The Heritage Bulletin Blog ran from July 2012 to January 2020, covering a huge range of subjects, from a day in the archives, to extracts from the WVS bulletins, and histories of various WVS/WRVS services.
It’s 219 articles have become a valuable resource in themselves, why not search them or just browse to discover something new.
First I think I should apologise for not posting anything in January. It has though been rather a busy month for us, with the inevitable last minute preparations for the launch of the Archive online and the opening of the enquiry service on the 14 January. We have had a minor flood of enquiries come in on subjects ranging from the classic “My grandmother was in the WVS, what can you tell me about her?” to a rather more difficult request from a postgraduate student on very specific aspects of WVS post war Civil Defence work. This has given the volunteers and myself a whole new purpose and we are really enjoying the varied nature of the research and the opportunity to learn more about the many aspects of WRVS’ history.
So over the next couple of months we will be concentrating on continuing to answer enquiries (do please keep them coming) and helping people prepare for the 75th anniversary celebrations which kick off in May.
I thought I would finish off with a little bit about one of five WVS members who received the George medal for Bravery during WWII, something I came across while doing an enquiry the other day. Some of you may already know Grace Rattenbury’s story, but others may not.
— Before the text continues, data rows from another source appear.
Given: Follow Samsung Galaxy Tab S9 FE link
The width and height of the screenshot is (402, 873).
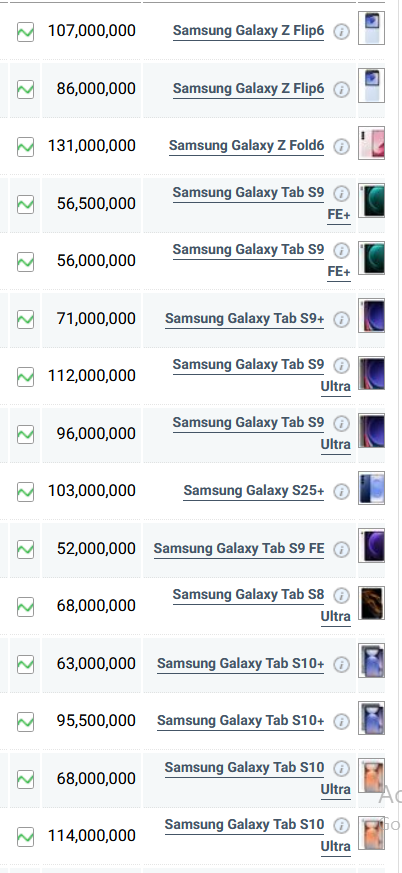Looking at the screenshot, I should [239, 549].
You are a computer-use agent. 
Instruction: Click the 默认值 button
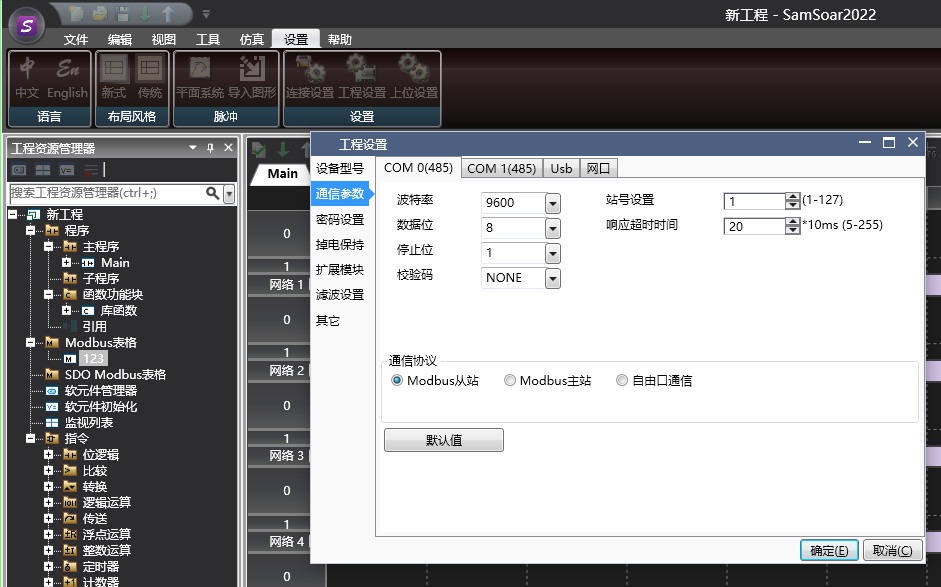443,439
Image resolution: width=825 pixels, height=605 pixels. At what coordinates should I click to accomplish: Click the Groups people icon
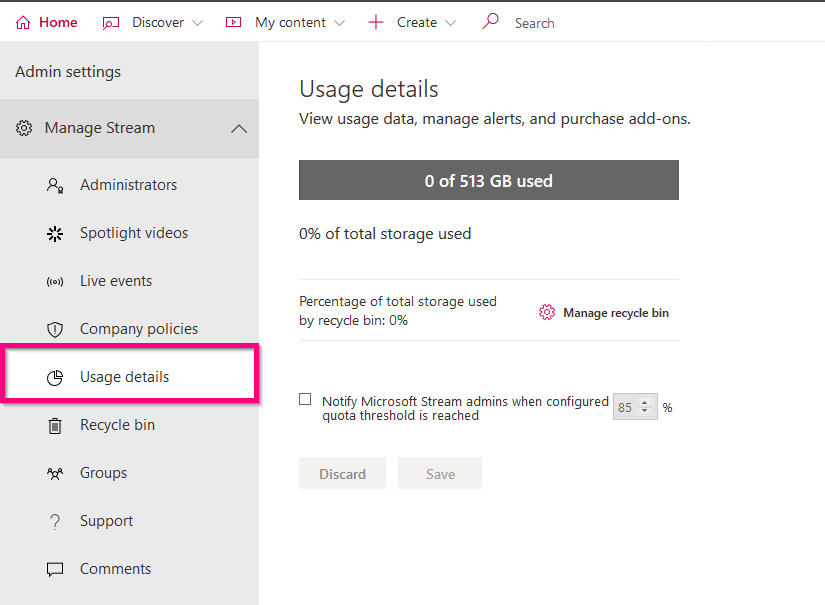[55, 474]
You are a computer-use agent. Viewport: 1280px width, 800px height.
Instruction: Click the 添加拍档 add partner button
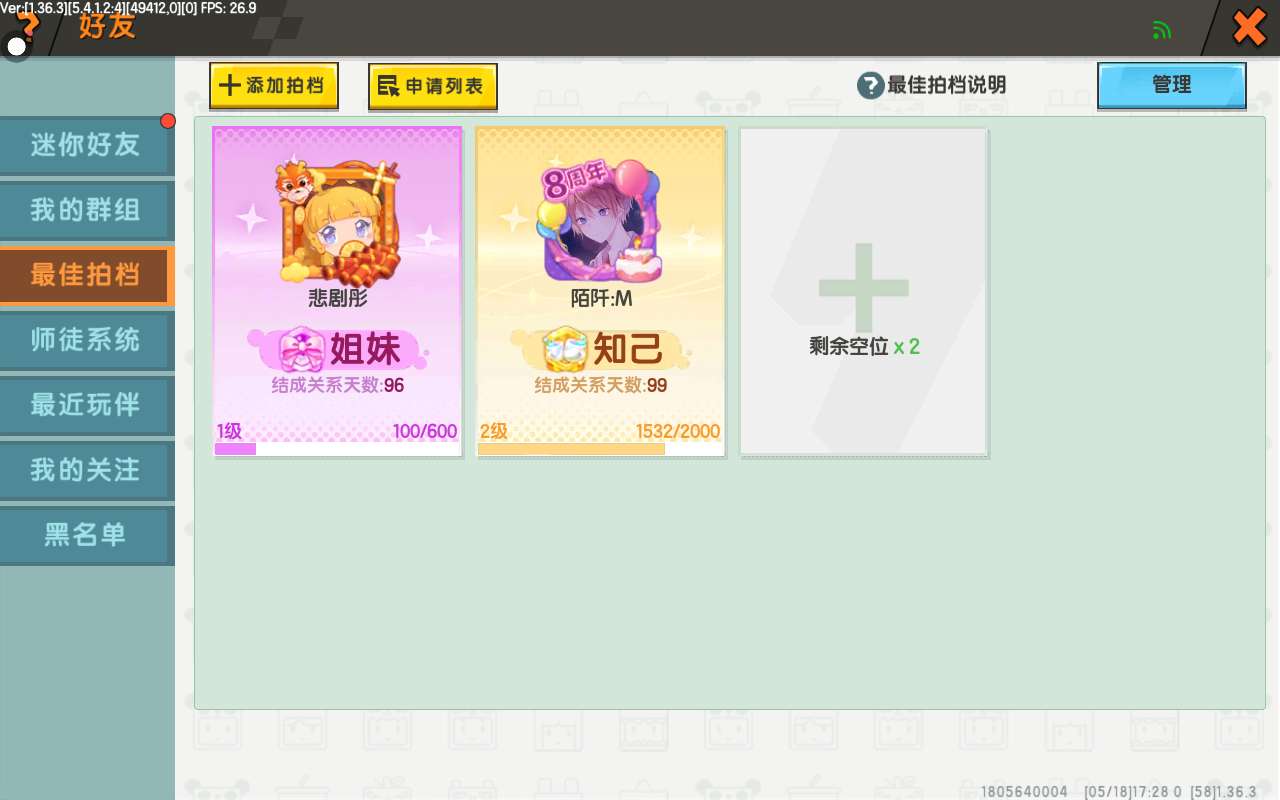[274, 86]
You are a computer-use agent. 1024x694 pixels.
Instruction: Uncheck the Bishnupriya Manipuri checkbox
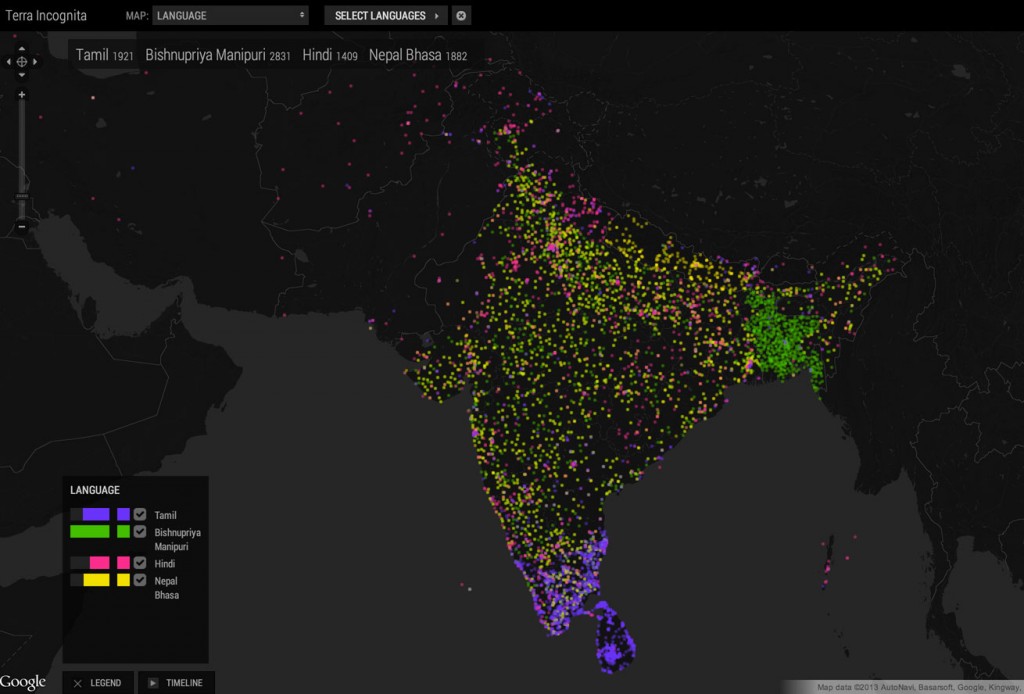[140, 531]
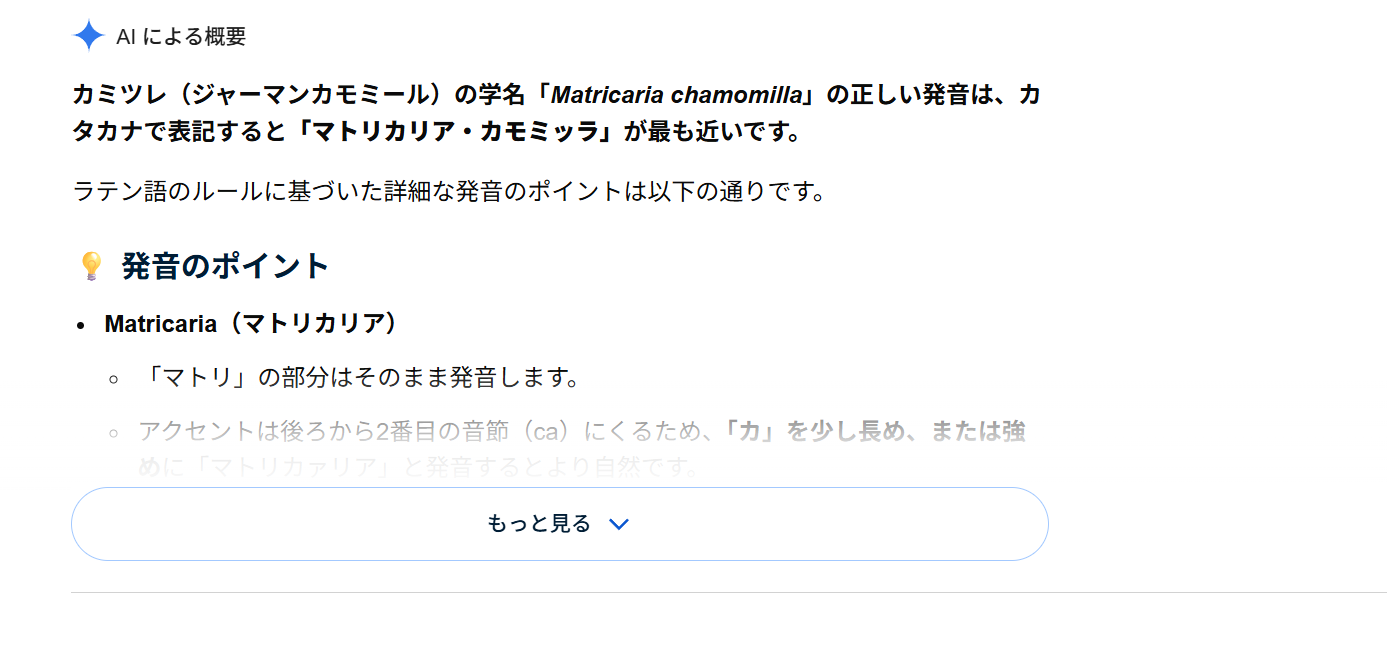Click the chevron arrow beside もっと見る
The image size is (1387, 663).
[619, 524]
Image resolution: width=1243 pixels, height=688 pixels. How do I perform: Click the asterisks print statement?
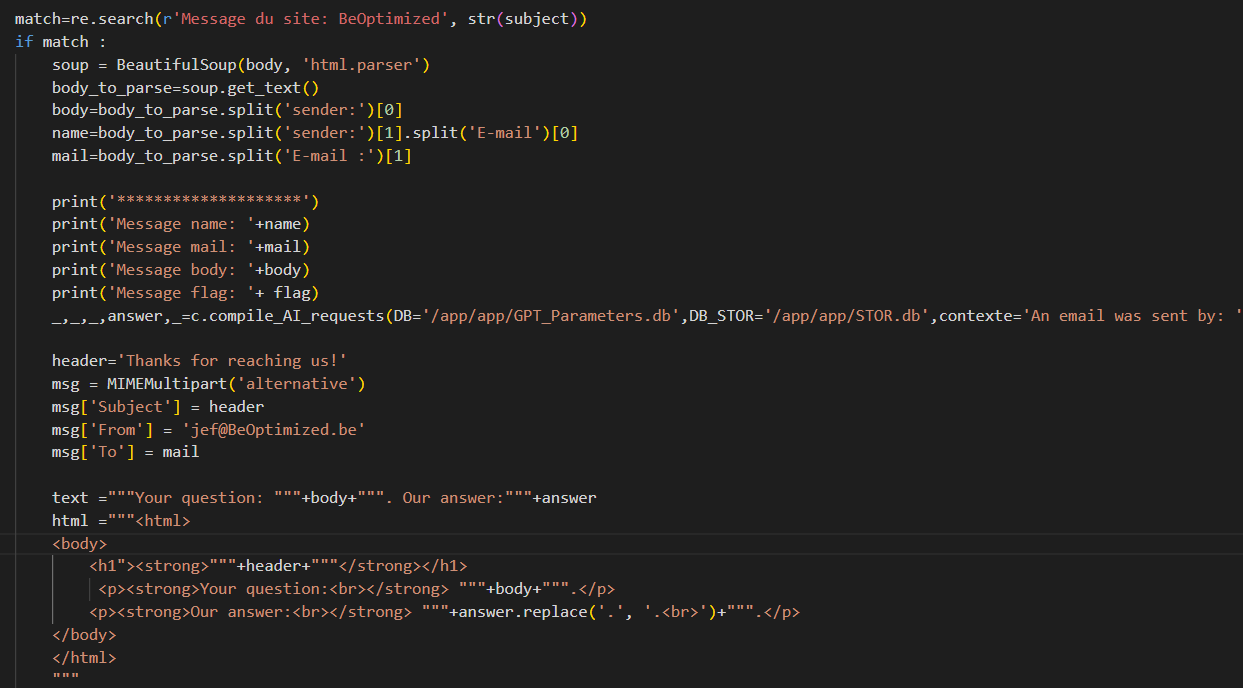point(185,200)
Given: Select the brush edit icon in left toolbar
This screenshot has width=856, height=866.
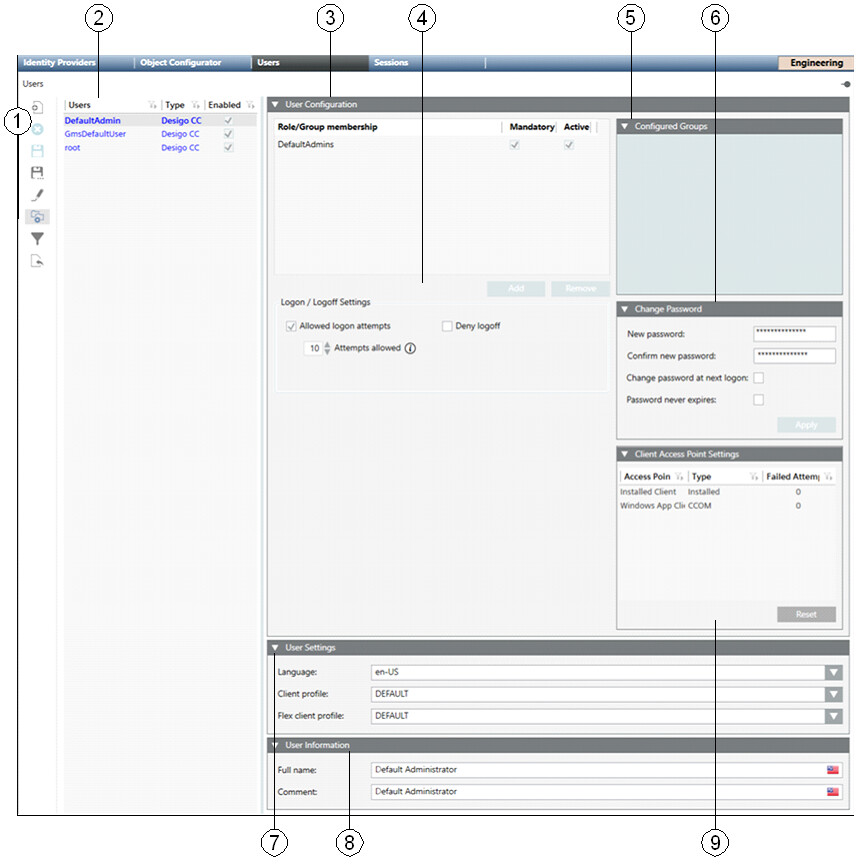Looking at the screenshot, I should tap(37, 194).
Grace was a member of Bermondsey WVS and with little regard for her own safety assisted in the evacuation of women and children from the Surrey commercial docks in Rotherhithe at the beginning of the London Blitz in September 1940. The docks were alight and the fire threatened to cut people off from the mainland. There was only one singles span bridge left, and the road was extremely dangerous because of the growing fire, bomb damage and delayed action bombs. In spite of all this Grace using a WVS van maintained a shuttle service between the docks and the first line Rest and feeding centres, until every woman and child had been evacuated. She not only managed to rescue fleeing families, but also firemen who had been injured fighting the flames. The van on her return was full of steel helmets, blood-soaked bandages and a fireman’s axe, and other marks of a very heavy nights work.